Anders verhält es sich an den Rändern des politischen Spektrums, wo es bislang schwierig war, Parteien mit verschiedenen Ideologien und Bestrebungen unter ein gemeinsames Zelt zu bekommen. In der Partei der Europäischen Linken (PEL) etwa reicht die Spannweite der Mitgliedsparteien von der eher sozialreformistisch eingestellten Linkspartei über die Griechische Syriza bis hin zur trotzkistischen französischen Kommunistischen Partei. Der Vereinigten Europäischen Linken (GUE/NGL), der fünftgrößten Fraktion im Europaparlament, gehören allerdings nur 33 der 52 Abgeordnete der PEL an.
Ein Defizit weißt auch die Allianz für Direkte Demokratie (ADDE) auf, die vor allem von der Britischen UKIP getragen wird und primär die Beseitigung der Europäischen Union zum Ziel hat. Nicht alle Abgeordneten der Brexit-Partei gehören auch der ADDE an, sodass die Partei ihr finanzielles Potential nicht ausschöpft. Hinzu kommt ein Skandal über Veruntreuung der Fördergelder, wodurch die Partei ihren Anspruch auf weitere Hilfen zu verlieren droht. Besser organisiert sind hingegen die Rechtsradikalen in der Bewegung für ein Europa der Nationen und der Demokratie (MENL) unter Führung des französischen Front National, der italienischen Lega Nord und der österreichischen FPÖ. Hatten sie zu Beginn der Wahlperiode noch Schwierigkeiten, eine eigene Fraktion im Europäischen Parlament zu bilden (später gründete sich die ENF-Fraktion durch eine UKIP-Überläuferin), sieht es momentan danach aus, als wird sich diese Partei als feste Größe im Europäischen Parteiensystem etablieren können.
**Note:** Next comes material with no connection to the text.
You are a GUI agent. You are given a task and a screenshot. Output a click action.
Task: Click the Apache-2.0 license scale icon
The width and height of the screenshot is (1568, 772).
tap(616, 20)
Fraktionen kommen und gehen, und häufig findet man Fraktionen vor, die eher Zweckbündnissen auf Zeit gleichen (die EFDD Fraktion mit der Fünf-Sterne-Bewegung und UKIP ist sicher so ein Konstrukt). Europäische Parteien jedoch sind gekommen um zu bleiben. Ein Indiz dafür ist, dass sie seit diesem Jahr eigene europäische Rechtspersonen darstellen und eine Behörde zur Kontrolle der Parteien eingeführt wurde. Auch werden sie künftig bei der Europawahl sichtbarer sein: Die vom Parlament vorgeschlagene Wahlrechtsreform sieht vor, dass die Logos von Europäischen Parteien nun bald auch Stimmzettel und Wahlplakate, Fernsehspots und Wahlprogramme zieren werden.
Hinweis: Unter www.partyeurope.eu kann bei Interesse die Zugehörigkeit von nationalen Parteien zu Europäischen Parteien und Fraktionen im Europäischen Parlament in einem eigens dafür erstellten Datensatz eingesehen werden.